[[ Given records, beginning ]]
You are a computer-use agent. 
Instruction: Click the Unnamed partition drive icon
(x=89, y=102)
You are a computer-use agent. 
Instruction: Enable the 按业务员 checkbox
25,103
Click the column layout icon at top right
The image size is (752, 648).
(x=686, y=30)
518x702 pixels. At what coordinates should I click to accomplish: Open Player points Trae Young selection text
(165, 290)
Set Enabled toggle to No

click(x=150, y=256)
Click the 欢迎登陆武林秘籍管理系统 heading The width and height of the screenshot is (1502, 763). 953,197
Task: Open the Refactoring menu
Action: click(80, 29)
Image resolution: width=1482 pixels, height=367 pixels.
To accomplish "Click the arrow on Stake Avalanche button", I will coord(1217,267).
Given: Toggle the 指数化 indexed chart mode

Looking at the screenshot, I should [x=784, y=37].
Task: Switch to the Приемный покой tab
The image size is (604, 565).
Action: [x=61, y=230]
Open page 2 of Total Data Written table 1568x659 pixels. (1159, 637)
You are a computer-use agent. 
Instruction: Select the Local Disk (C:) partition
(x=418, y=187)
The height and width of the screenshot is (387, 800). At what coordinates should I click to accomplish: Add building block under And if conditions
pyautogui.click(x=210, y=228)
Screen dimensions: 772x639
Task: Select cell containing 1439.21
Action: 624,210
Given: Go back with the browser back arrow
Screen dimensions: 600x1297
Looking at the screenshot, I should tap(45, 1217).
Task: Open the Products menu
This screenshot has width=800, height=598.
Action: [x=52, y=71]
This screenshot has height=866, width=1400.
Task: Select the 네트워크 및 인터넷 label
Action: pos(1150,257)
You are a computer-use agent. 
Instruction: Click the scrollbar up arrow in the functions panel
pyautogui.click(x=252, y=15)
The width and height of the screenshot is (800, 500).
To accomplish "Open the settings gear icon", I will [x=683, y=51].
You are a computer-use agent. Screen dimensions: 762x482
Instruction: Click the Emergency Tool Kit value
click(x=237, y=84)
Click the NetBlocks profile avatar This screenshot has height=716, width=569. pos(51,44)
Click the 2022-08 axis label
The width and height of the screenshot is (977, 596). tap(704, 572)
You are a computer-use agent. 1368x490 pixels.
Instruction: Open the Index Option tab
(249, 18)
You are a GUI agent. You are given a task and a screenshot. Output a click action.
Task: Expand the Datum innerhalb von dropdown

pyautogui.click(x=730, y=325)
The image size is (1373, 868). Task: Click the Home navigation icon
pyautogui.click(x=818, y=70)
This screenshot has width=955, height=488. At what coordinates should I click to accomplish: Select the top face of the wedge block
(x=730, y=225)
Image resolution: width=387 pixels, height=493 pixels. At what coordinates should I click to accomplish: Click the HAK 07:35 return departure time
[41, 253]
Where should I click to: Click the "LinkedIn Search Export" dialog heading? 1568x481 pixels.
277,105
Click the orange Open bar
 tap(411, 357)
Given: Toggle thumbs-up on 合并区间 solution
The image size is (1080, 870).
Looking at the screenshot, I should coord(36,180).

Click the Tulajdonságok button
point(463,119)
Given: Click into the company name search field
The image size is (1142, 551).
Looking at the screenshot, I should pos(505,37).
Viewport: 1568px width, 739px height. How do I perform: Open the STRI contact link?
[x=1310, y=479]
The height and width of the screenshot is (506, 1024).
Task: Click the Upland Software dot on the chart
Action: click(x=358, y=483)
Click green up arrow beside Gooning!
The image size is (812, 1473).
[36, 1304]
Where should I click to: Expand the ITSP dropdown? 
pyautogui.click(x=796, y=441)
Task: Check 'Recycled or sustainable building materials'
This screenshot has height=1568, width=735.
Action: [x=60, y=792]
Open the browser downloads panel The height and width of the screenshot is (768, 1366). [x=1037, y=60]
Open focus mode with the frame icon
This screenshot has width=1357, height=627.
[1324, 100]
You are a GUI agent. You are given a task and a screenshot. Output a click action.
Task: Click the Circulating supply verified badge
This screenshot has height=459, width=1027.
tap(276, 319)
[[ Given records, end ]]
- **Exercise description**
Show all lines in the records above that hold "will".

- **Written answer**
To accomplish "Click the arrow on Stake Avalanche button", I will coord(1217,267).
To accomplish "Open the settings gear icon", I will [x=683, y=51].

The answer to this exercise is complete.